A stretch of the entries below is to be set down exactly, running from the line with "166 [tab] (310, 1198)" through the line with "127 [tab] (22, 1171)", both included, and no other line.

[Dataset entries]

┌──

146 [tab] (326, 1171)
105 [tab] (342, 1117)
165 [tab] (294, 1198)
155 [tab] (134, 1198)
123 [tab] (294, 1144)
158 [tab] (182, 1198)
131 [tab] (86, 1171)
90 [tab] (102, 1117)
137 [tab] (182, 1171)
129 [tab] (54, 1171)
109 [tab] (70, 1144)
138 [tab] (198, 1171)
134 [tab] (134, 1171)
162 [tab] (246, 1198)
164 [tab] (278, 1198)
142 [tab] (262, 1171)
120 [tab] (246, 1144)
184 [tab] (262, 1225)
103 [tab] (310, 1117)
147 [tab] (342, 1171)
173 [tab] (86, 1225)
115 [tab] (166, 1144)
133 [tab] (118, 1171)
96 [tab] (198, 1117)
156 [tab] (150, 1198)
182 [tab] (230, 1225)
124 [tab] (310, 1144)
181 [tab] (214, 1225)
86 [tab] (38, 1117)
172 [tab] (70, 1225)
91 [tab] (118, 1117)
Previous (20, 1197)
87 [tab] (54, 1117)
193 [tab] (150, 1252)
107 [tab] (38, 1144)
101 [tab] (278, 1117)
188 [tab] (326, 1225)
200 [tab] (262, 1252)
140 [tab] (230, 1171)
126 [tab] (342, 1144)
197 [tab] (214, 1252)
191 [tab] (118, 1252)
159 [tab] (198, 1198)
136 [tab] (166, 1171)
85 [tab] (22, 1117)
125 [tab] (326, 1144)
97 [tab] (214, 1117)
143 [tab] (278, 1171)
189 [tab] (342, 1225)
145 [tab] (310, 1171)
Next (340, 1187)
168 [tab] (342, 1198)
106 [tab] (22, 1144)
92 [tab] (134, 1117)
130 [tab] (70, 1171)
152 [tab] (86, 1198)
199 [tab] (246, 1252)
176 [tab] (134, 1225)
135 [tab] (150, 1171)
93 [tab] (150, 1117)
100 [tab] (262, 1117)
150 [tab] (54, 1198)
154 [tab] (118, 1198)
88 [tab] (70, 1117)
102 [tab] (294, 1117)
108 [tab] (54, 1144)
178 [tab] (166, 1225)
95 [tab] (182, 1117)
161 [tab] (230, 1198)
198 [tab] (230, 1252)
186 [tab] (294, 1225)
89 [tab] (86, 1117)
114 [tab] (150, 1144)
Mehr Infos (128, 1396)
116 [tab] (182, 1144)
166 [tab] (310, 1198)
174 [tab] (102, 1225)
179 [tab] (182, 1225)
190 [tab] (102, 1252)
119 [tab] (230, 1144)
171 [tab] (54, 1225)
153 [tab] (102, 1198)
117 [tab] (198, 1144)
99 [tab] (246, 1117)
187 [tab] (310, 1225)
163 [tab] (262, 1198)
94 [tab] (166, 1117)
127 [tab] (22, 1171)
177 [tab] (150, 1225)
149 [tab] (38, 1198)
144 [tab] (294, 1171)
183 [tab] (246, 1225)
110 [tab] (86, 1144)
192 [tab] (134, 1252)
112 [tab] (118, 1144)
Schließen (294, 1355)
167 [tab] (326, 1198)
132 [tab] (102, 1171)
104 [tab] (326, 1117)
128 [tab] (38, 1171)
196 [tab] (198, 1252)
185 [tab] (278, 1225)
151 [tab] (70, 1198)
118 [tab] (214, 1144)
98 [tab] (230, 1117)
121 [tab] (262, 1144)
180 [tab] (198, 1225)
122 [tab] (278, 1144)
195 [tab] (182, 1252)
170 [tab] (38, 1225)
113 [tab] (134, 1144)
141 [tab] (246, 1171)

└──
┌──

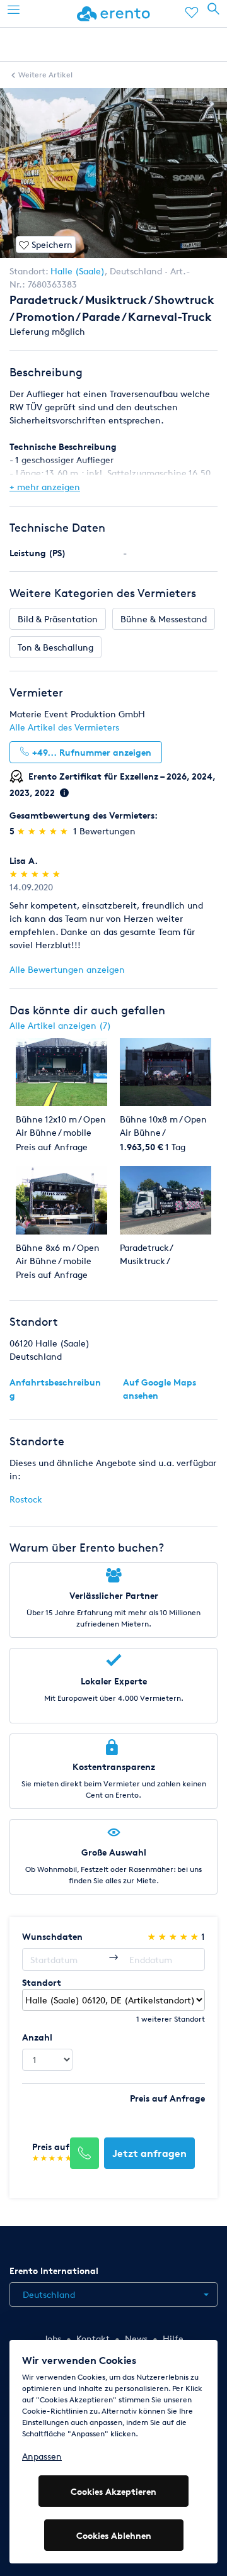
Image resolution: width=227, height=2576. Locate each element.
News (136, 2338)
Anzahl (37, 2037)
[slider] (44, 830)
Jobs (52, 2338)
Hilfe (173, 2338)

└──

Solution to this exercise »
166 [tab] (310, 1198)
174 [tab] (102, 1225)
179 [tab] (182, 1225)
190 [tab] (102, 1252)
119 [tab] (230, 1144)
171 [tab] (54, 1225)
153 [tab] (102, 1198)
117 [tab] (198, 1144)
99 [tab] (246, 1117)
187 [tab] (310, 1225)
163 [tab] (262, 1198)
94 [tab] (166, 1117)
127 [tab] (22, 1171)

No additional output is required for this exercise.